Béla Julesz (born February 19, 1928 in Budapest , † December 31, 2003 ) was a Hungarian perceptual psychologist. He is considered a pioneer in cognitive science .

Life

Julesz graduated from Budapest University of Technology in 1950 as an electrical engineer and received his doctorate from the Hungarian Academy of Sciences in 1956 . Shortly afterwards he left Hungary with his wife and went to the USA, where he worked as a scientist at Bell Laboratories . From 1964 to 1982 he headed the Sensory and Perceptual Processes department and from 1983 to 1989 the Visual Perception Research department . From 1989 he was a professor at Rutgers University in the Faculty of Psychology. There he headed the newly created Laboratory of Vision Research , from 1999 until his death in 2003 as em. Professor Emeritus of the State of New Jersey.

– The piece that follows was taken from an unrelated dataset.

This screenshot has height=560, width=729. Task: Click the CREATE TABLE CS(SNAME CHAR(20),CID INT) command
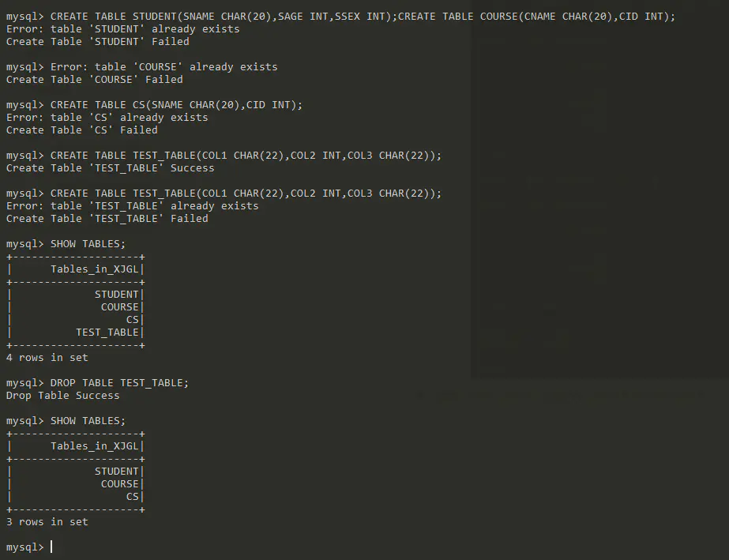(176, 105)
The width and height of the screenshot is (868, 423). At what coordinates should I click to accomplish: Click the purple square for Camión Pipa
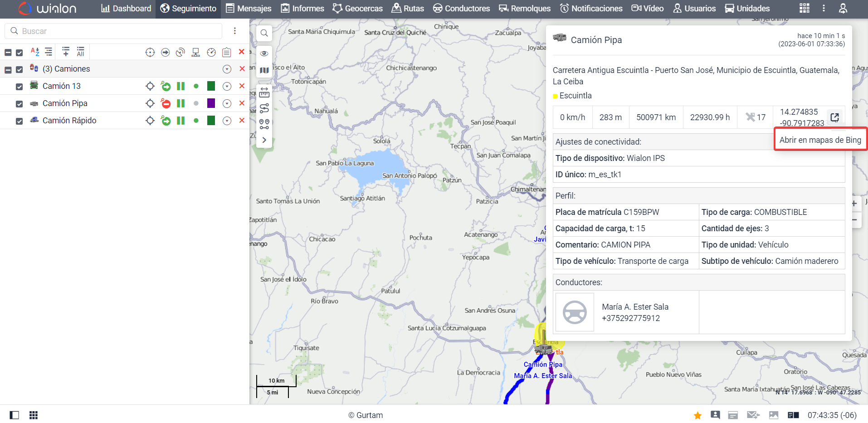click(211, 103)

He was visiting professor at the Massachusetts Institute of Technology and Fairchild Scholar at Caltech (1977 to 1979), where he was also a regular visiting professor in the winter semester in the Faculty of Biology from 1985 to 1993.

Julesz is known for experimental investigations into visual perception, for example in depth vision ( stereoscopy ). In 1959 he introduced his well-known random dot stereograms , pairs of images with randomly distributed points that differed only in small details, such as the displacement of a subgroup of points. If, for example, a group of random points is shifted horizontally, the viewer gets the impression of a shift in depth of the points. Julesz called these effects Cyclopean Vision (after the one-eyed Cyclops ), as they only arise when the images are combined in the brain and not in the respective eyes. He demonstrated experimentally that spatial perception only arises in the brain. Based on these ideas, his student Christopher Tyler developed autostereograms that use just one picture.

Julesz's experiments were influential and model for many other experiments in perceptual psychology and also for measuring methods in ophthalmology.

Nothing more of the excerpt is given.